Many of the same ignorant or dishonest people who want us to ‘cut and run’ from Afghanistan want us to jump into Darfur.  Ruxted asserts that if the price in Afghanistan is too high for the Canadian public, then the potential cost of Sudan is likely higher.  Sudan is a ‘tougher nut’ than Afghanistan in part because: the Sudanese Government is working in a quasi-genocide mode and is determined to prevent any outside interference in its affairs; Chinese influence makes effective UN action impossible and creates added political and military risks; fractured rebel alliances are constantly shifting – making the political base for UN operations even more difficult; and there is no sensible long term solution because the water/arable land base is inadequate.  If the price in Afghanistan is too high for the Canadian public, then the potential cost of any operation (especially those involving an element which stands to benefit from prolonged destabilization) is also too high.  If the price in Afghanistan is too high then it is time for Canadians to ‘fess up’ and admit that they don’t care about world peace and the plight of the poorest of the poor; it’s time for Canadians to say “I’m all right, Jack!” and retreat into self satisfied, greedy isolationism.
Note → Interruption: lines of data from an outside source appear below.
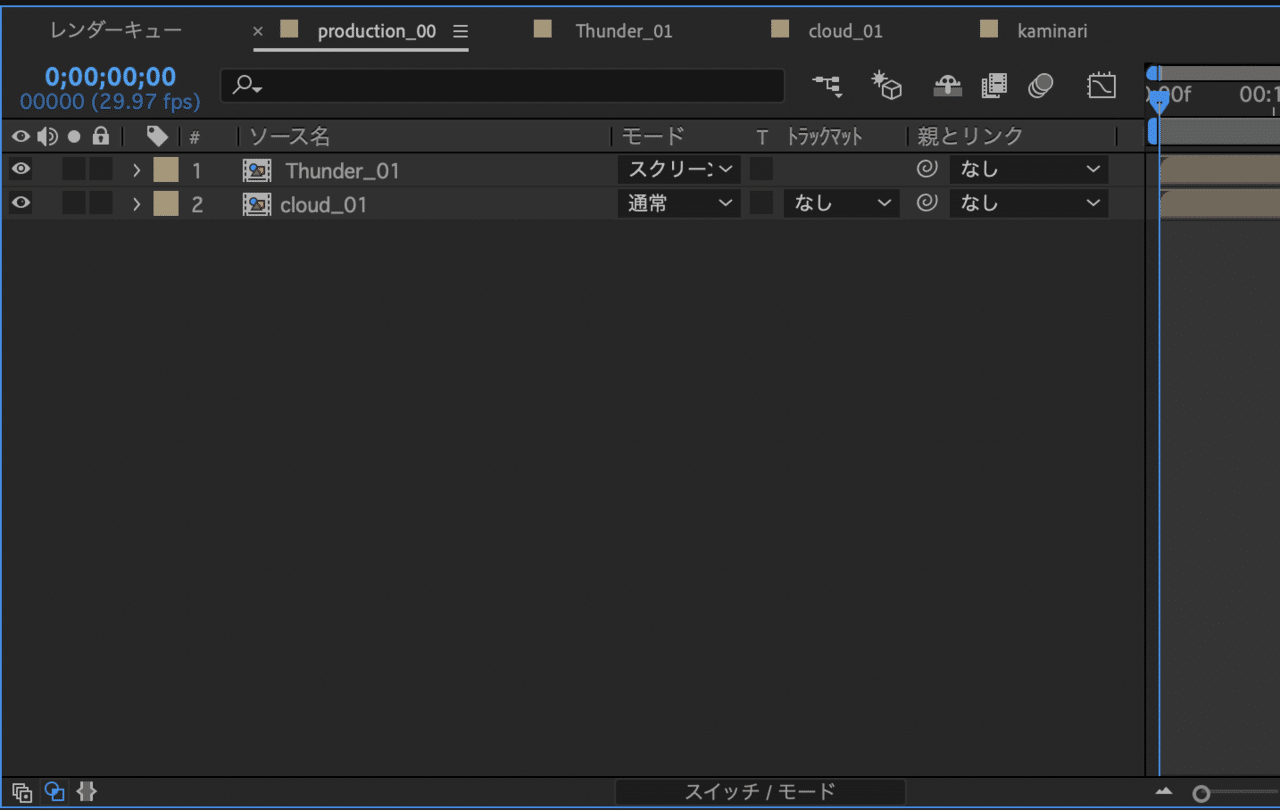Click the スイッチ / モード toggle button
Viewport: 1280px width, 810px height.
click(x=760, y=792)
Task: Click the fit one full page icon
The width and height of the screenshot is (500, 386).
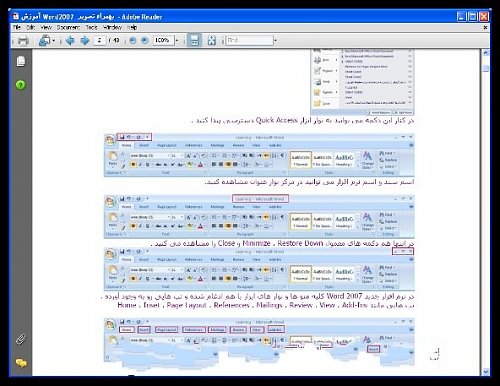Action: pyautogui.click(x=212, y=41)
For too long, successive Canadian governments used UN peacekeeping as an easy, low cost and low risk way to help Canadians feel good about themselves in world affairs.  Their efforts were broadly supported by the media and academe – peacekeeping in baby blue UN berets, a generation of schoolchildren were taught, made us ‘nice’ – nicer than our well armed American neighbours.  Traditional UN peacekeeping changed into more complex, dangerous UN mandated peacemaking missions and, most recently into a combined peacemaking and national reconstruction mission in Afghanistan.  Logically, Canadians should feel even better about themselves for being one of the few responsible, sophisticated, capable nations able to take on these new, dangerous missions.  They are not.  Many, too many Canadians have bought into the wholly fallacious argument that the UN mandated ISAF mission in Afghanistan is some nefarious plot engineered by US Vice President Dick Cheney for his own purposes.  It is not.

There is a nothing but massive  hypocrisy, rooted in ignorance and dishonesty, in wanting to help only when we don’t have to worry about the costs.  The price of "feeling good" is far higher in human costs in the conflict zone and lost opportunities for Canada than the costs of assuming our responsibilities in the 21st century community of nations.  But, The Ruxted Group remains optimistic; there have been flickerings of reason here and there: editorially, in the Toronto Star and politically in the Commons defence committee.  We are not so bold as to declare victory and leave this issue but we are impressed that some doubters see some light.  Perhaps Canadians, at large, will, slowly but surely, decide to side with right over convenience.




1. That America was going to ‘normalize’ relations with China was not a secret to the foreign affairs _Mandarins_ in Ottawa.  The so-called ‘Warsaw talks’ had been restarted (at Nixon’s insistence) in early 1969. (See: MacMillan, Nixon in China, Toronto, 2006, p. 161.)  The implications of that change were enormous for Canada and Canada had to be nimble, in policy terms, and get its oar in early.


----------



## McG (30 Jun 2007)

I think this should be read by anyone that feels we should give-up the fight in the south of Afghanistan to "peacekeep" in the north of Afghanistan.


----------



## RCD (1 Jul 2007)

The Canadaian public have had wool sock over there eyes all these years.


----------



## a_majoor (3 Jul 2007)

I think this cartoon explains what we are seeing: if it dosn't fit the narrative of someone in a Toronto newsroom or editorial office, it goes down the "memory hole"

http://www.daybydaycartoon.com/2007/07/02/


----------